If the cam lobes are still smooth you can replace the rockers only. There was a time when you could buy just the ball stud portion of the assembly. Now you have to buy the whole thing. I've removed them and actually flattened them back out on top the way they were when new. What happens is the rocker seems to catch on the ball stud where the small hole is . When you take the rocker off you will see that there's a point of metal left from years of wear. If you grind this off the rocker can move freely without hanging up on this point. All this makes useful sense IF you have that kind of wear. I set valves to .003 and .007 with a fair bit of drag on the feeler gauge. Not a bad idea to replace the retainer springs on the rockers. They help to keep the rocker tight against the lash cap on the top of the valve and absorb a fair bit of vibration so help to keep the noise down. Anyone care to know how the adjusters work on the ball studs? Pretty slick idea really. If you ever remove one you will see that there's a gap in the thread. It's there for a reason. Every single thing on this car is there for a reason. It may take years to find out what that hole is there for but it had a purpose. The ball stud has two out of sync threads. They cut the top thread and then move the piece a little bit in the lathe and then cut the bottom part. The two threads don't line up with each other and so it makes it hard to turn . Loose enough you can turn it yet tight enough it won't turn on it's own (usually). If you have one that won't turn don't force it, just pop the rocker off with a screw driver and use a socket on it and brake it loose.

Subject: leaking rocker arm pivot bolts. I'm planning on sealing off two of my engine's rocker arm pivot bolts that are leaking oil into the spark plug area through the threads. I understand this can be cured by removing them and resealing. How was this done at the factory. Did they also use some type of sealant. What should I use so that I can still move the bolts for future valve adjustment?

Joe Alexander: you'll need a sealer like Permatex or Locktite. Avoid silicone sealer oil which will degrade over time. These must be sealed and re-torqued in so they do not loosen under normal valve adjustment.
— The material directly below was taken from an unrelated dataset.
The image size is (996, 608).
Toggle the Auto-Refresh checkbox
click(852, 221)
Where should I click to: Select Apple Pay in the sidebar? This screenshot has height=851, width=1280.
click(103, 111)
You'll need a torque wrench, 1/2" breaker bar, and some 1/2" drive sockets. (24mm and 14mm on 230-SL and early 250-SL) or (24mm and 17mm on later 250-SL and 280-SL). Use six point sockets if available. Keep the rocker arms in order. Valve adjustment should be done at finish. Make sure you have a good deep valve adjuster wrench (17mm or 14mm depending on year).

I need new rocker arm thrust pieces, but there are three sizes. Which do I start with? If my info is correct, the sizes are 2.5, 3.5 and 4.5. Since all the parts in the valve train are new, I think I should start with the thinnest. A good assumption?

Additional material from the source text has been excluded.